À partir de rumeurs, d'informations tronquées, rapportées sans confirmation dans son journal, Emmanuel Mounier relate les combats du Vercors tels qu'ils sont perçus de Dieulefit.

22 juillet 1944 :

"Hier matin, un train de quarante avions allemands traînant quarante planeurs est passé au-dessus de nous. On parle d'une attaque générale du Vercors, avec 17 000 hommes." Emmanuel Mounier se trompe sur le nombre de planeurs (vingt-deux, pour l'opération du 21 juillet) L'exagération est très courante quand il faut chiffrer un vol important. L'évaluation des troupes allemandes est un peu amplifiée mais quand même valable.
"Ce qui est plus sûr, à cause du voisinage immédiat, c'est que la route de la Drôme [la rivière] a été attaquée par les deux bouts. Après de violents combats qui ont duré toute la journée d'hier et toute la nuit, Crest et Die ont été réoccupés par les troupes allemandes. Veulent-elles s'assurer la disposition d'une route transversale vers l'Italie ? Ou couper le Vercors, par son débouché sud (col du Rousset, au-dessus de Die) de ses attaches les plus méridionales ? L'avenir le dira."
Emmanuel Mounier voit juste au sujet de la volonté des Allemands de boucler le Sud du Vercors en contrôlant le col de Rousset. Dès le 22 juillet, les rumeurs sur les exactions sur le massif et dans la vallée se développent. Les responsabilités sont précisées. Dans la confusion du moment, des erreurs sont commises. Mais elles sont intéressantes pour appréhender l'état d'esprit de la population.
"Des renseignements sinistres viennent sur la répression dans les villages réoccupés. Ce sont en général des troupes de mercenaires, dont une partie seulement sont allemandes, qui sont employées contre le maquis. Une grande partie est constituée par les Mongols, prisonniers russes que l'on a persuadés que les Soviets les fusilleraient pour avoir été prisonniers, et que leur seul salut est de s'engager dans l'armée allemande. Ils se déchaînent sur les régions réoccupées, violent ... brûlent, pillent, fusillent au hasard. Quand tout est fait, une affiche : "Vous avez vu ce que font les Russes Blancs. Que sera-ce quand vous aurez les Rouges"". 
Ces quelques lignes sont d'un intérêt majeur. Emmanuel Mounier aborde plusieurs sujets, laisse percevoir sa sensibilité politique. D'abord il essaie d'identifier l'origine des soldats qui attaquent le Vercors. Il reprend l'idée, courante à cette époque, que l'armée allemande, agissant dans la Drôme, est surtout composée de mercenaires, notamment de Mongols. La seule évocation de ce mot fait encore frémir de nos jours. Cette accusation contre des mercenaires permet de dédouaner, en partie, les unités uniquement composées d'Allemands. Rumeur aussi des conditions de l'engagement de ces Mongols. Le péril rouge est le deuxième message de l'affiche. Il a sûrement touché ceux qui se méfient des communistes à travers l'emprise des FTP. Dans la littérature historique, cette affiche n'est guère évoquée.

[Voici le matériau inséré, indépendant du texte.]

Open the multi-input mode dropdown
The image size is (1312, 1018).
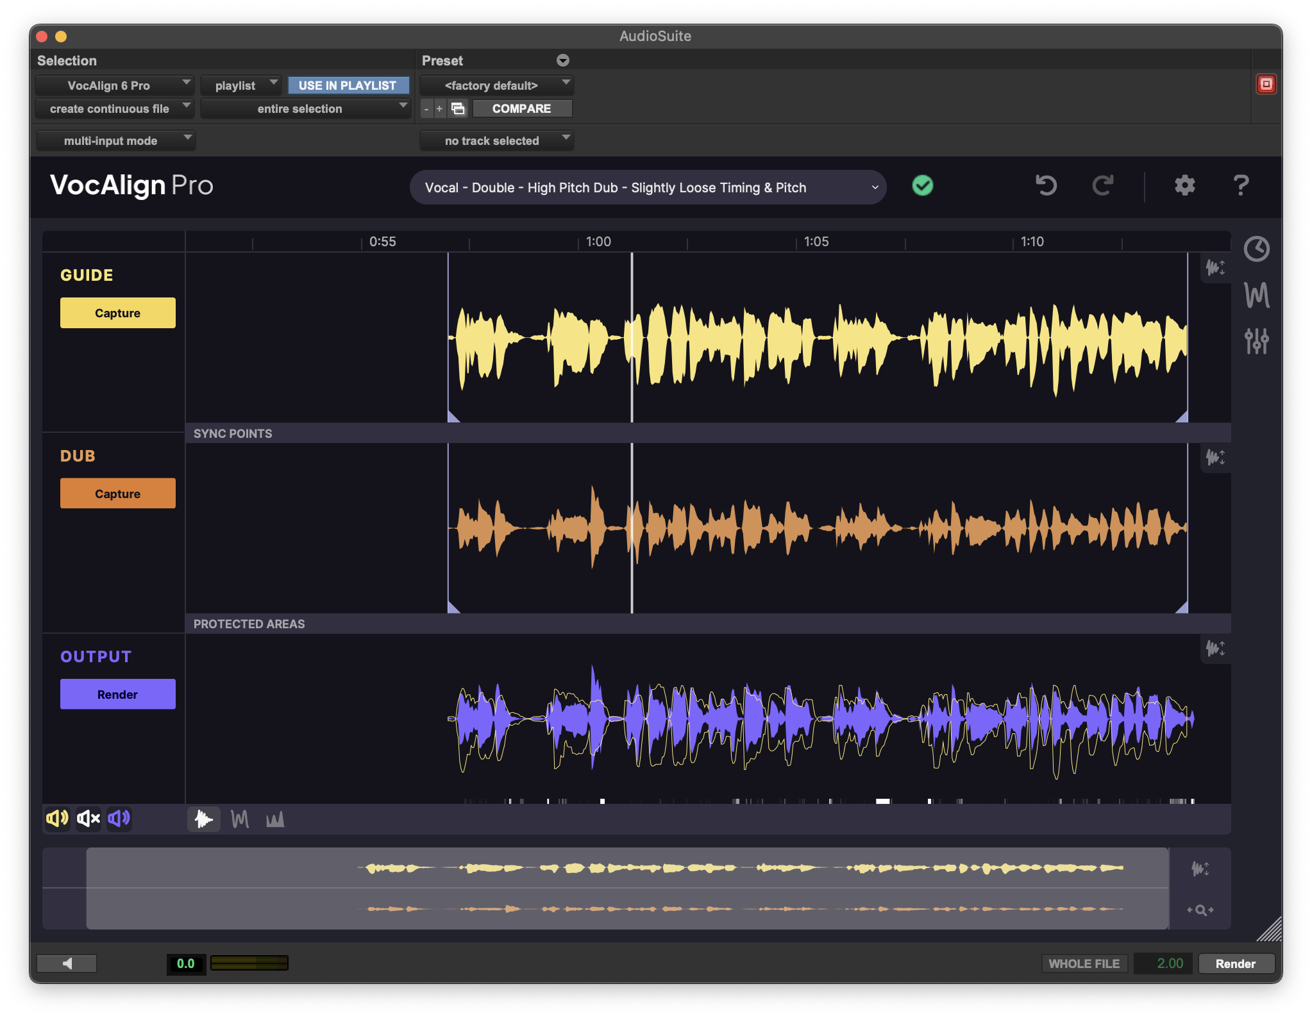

23 juillet, des planeurs accidentés :

Emmanuel Mounier décrit l'accident de deux planeurs qui faisaient partie de la seconde vague posée le 23 juillet à Vassieux-en-Vercors. On rappelle que les soldats sont surtout des hommes des troupes de l'Est.
"Ce matin deux planeurs remorqués, pris dans une bourrasque, se sont décrochés au-dessus de nous. L'un a piqué violemment, l'autre s'est retourné en lâchant de gros objets. Ils ont disparu vers la montagne de Tessière (Teyssières) Une forte explosion a suivi. Le pays a été aussitôt très ému. De bon matin, les nouvelles recrues étaient parties précisément de ce côté. De là à conclure que les Allemands se préparaient à les attaquer... Des hommes armés sont partis ; ils ont trouvé dans un planeur écrasé au sol les restes informes de 12 Waffen SS : les torpilles qu'il portait avaient explosé au contact. L'autre s'était déposé sans mal, les occupants avaient disparu. Les cartes trouvées montrent qu'ils étaient destinés au Vercors."
La cause du largage prématuré est bien définie : les turbulences atmosphériques très puissantes par grand vent du nord (le mistral) ou du sud dans une région comportant un relief vigoureux. La narration de l'événement présente quelques erreurs vénielles. Le nombre d'hommes embarqués ne doit pas dépasser dix, pilote compris. Les objets lâchés sont, peut-être, des fragments d'une aile qui s'est rompue, soumise à de trop fortes contraintes aérodynamiques. L'explosion peut s'expliquer  par le contact brutal avec le sol des fusées de rétro-freinage. Elle entraîne la destruction de l'appareil et la mort de l'équipage. L'inquiétude liée à l'explosion entendue de Dieulefit est injustifiée car les planeurs étaient tous destinés au Vercors. Ou comment l'ignorance est source d'une rumeur par ailleurs bien compréhensible. Plus grave la méprise concernant les hommes tués : des Waffen SS. On les confond avec les troupes de l'Est, ce qui n'enlève rien à leurs exactions.
Le 27 juillet, Emmanuel Mounier est renseigné sur le sort de l'autre planeur :
"Hier six occupants du planeur rescapé ont été arrêtés. Quatre étaient des Russes... Les autres se sont, dit-on, fait reconduire par des paysans sous la menace des armes." La réalité est assez différente. Le pilote, un officier et deux soldats essaient de rejoindre l'armée allemande. Les six autres se rendent à la Résistance et sont intégrés dans celle-ci. Ils participent à la libération de Grenoble.
Est-ce ceux que Michel Poniatowski décrit, le 23 août 1944, à Grenoble ?
"Dernière étrangeté de l'ébullition révolutionnaire à laquelle nous assistons, des déserteurs russes de l' "armée" Vlassof qui ont si bien tué, pillé et volé dans la vallée de la Drôme et sur le plateau du Vercors tiennent le haut du pavé avec arrogance dans notre quartier, crient, menacent et se saoulent avec entrain. Ils ont été dédouanés par les camarades FTP et ceux du parti qui ont l'oubli facile et une opportunité sans scrupule."
Quelle version retenir ? L'anticommunisme de Michel Poniatowski s'exprime parfaitement dans cet extrait !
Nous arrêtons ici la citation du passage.